### TASK DESCRIPTION:
Beginning at the line that holds "Viewport: 516px width, 345px" and continuing to the last line of the data below, transcribe every line word for word, without pictures.

### EXERCISE MATERIALS:

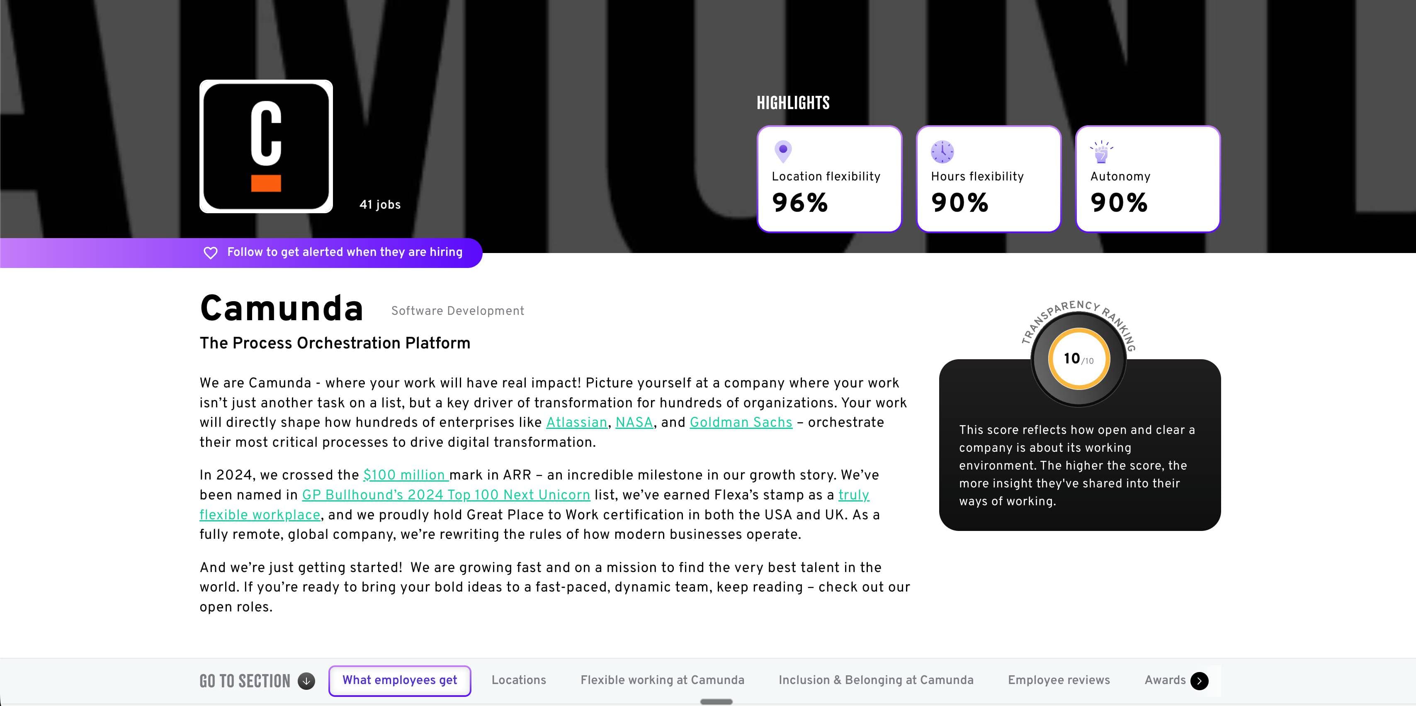The image size is (1416, 706).
Task: Click the heart follow icon
Action: coord(211,252)
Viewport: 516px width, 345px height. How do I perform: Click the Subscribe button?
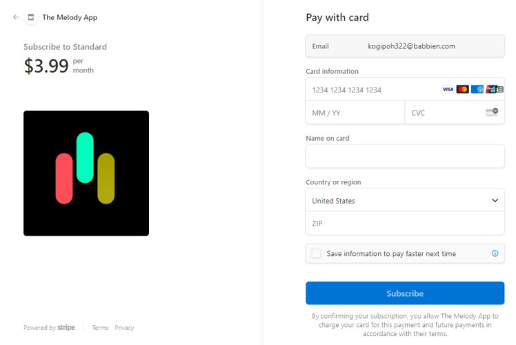coord(405,293)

### SOLVED PROBLEM:
Viewport: 516px width, 345px height. How do I perform: Click the Subscribe button?
coord(405,293)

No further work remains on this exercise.